--- Objective ---
Copy each of the entries below line for line, with no changes.

--- Task inputs ---
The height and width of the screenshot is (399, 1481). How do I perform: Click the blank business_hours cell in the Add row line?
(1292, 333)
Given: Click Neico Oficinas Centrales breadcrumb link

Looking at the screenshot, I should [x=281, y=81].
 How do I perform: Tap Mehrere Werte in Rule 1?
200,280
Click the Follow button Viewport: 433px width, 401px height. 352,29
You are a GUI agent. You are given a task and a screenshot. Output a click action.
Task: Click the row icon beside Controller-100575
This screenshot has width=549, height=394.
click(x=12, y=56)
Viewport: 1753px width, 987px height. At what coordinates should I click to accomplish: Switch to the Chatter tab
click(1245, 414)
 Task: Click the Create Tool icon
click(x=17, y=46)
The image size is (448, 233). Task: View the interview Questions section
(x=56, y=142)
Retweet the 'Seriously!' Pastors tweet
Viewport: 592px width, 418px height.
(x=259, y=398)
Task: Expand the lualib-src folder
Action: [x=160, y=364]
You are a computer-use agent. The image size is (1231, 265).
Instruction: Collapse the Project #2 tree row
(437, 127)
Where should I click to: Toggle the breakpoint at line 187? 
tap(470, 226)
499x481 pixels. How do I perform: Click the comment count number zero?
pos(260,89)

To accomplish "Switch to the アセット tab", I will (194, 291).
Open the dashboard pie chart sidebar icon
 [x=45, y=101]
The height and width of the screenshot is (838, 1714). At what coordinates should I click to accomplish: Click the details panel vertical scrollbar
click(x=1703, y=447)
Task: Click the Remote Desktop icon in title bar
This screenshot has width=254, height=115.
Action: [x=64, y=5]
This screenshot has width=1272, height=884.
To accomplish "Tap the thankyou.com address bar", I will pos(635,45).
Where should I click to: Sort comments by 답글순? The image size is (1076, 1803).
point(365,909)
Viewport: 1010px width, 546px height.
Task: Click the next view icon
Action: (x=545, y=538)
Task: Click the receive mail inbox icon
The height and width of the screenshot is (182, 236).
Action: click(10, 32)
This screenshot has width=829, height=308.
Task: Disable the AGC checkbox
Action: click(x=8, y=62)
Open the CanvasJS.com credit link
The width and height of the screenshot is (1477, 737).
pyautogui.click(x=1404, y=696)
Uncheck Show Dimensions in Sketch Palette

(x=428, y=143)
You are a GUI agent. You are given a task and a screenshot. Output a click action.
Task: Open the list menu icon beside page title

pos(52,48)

--- Written response ---
The height and width of the screenshot is (399, 1481). How do I perform: Click the blank business_hours cell in the Add row line?
(1292, 333)
Given: Click Neico Oficinas Centrales breadcrumb link

Looking at the screenshot, I should [x=281, y=81].
 How do I perform: Tap Mehrere Werte in Rule 1?
200,280
Click the Follow button Viewport: 433px width, 401px height. 352,29
You are a GUI agent. You are given a task and a screenshot. Output a click action.
Task: Click the row icon beside Controller-100575
This screenshot has width=549, height=394.
click(x=12, y=56)
Viewport: 1753px width, 987px height. At what coordinates should I click to accomplish: Switch to the Chatter tab
click(1245, 414)
 Task: Click the Create Tool icon
click(x=17, y=46)
The image size is (448, 233). Task: View the interview Questions section
(x=56, y=142)
Retweet the 'Seriously!' Pastors tweet
Viewport: 592px width, 418px height.
(x=259, y=398)
Task: Expand the lualib-src folder
Action: [x=160, y=364]
You are a computer-use agent. The image size is (1231, 265).
Instruction: Collapse the Project #2 tree row
(437, 127)
Where should I click to: Toggle the breakpoint at line 187? 
tap(470, 226)
499x481 pixels. How do I perform: Click the comment count number zero?
pos(260,89)

To accomplish "Switch to the アセット tab", I will (194, 291).
Open the dashboard pie chart sidebar icon
 [x=45, y=101]
The height and width of the screenshot is (838, 1714). At what coordinates should I click to accomplish: Click the details panel vertical scrollbar
click(x=1703, y=447)
Task: Click the Remote Desktop icon in title bar
This screenshot has width=254, height=115.
Action: [x=64, y=5]
This screenshot has width=1272, height=884.
To accomplish "Tap the thankyou.com address bar", I will pos(635,45).
Where should I click to: Sort comments by 답글순? The image size is (1076, 1803).
point(365,909)
Viewport: 1010px width, 546px height.
Task: Click the next view icon
Action: (x=545, y=538)
Task: Click the receive mail inbox icon
The height and width of the screenshot is (182, 236).
Action: click(10, 32)
This screenshot has width=829, height=308.
Task: Disable the AGC checkbox
Action: click(x=8, y=62)
Open the CanvasJS.com credit link
The width and height of the screenshot is (1477, 737).
pyautogui.click(x=1404, y=696)
Uncheck Show Dimensions in Sketch Palette

(x=428, y=143)
You are a GUI agent. You are given a task and a screenshot. Output a click action.
Task: Open the list menu icon beside page title

pos(52,48)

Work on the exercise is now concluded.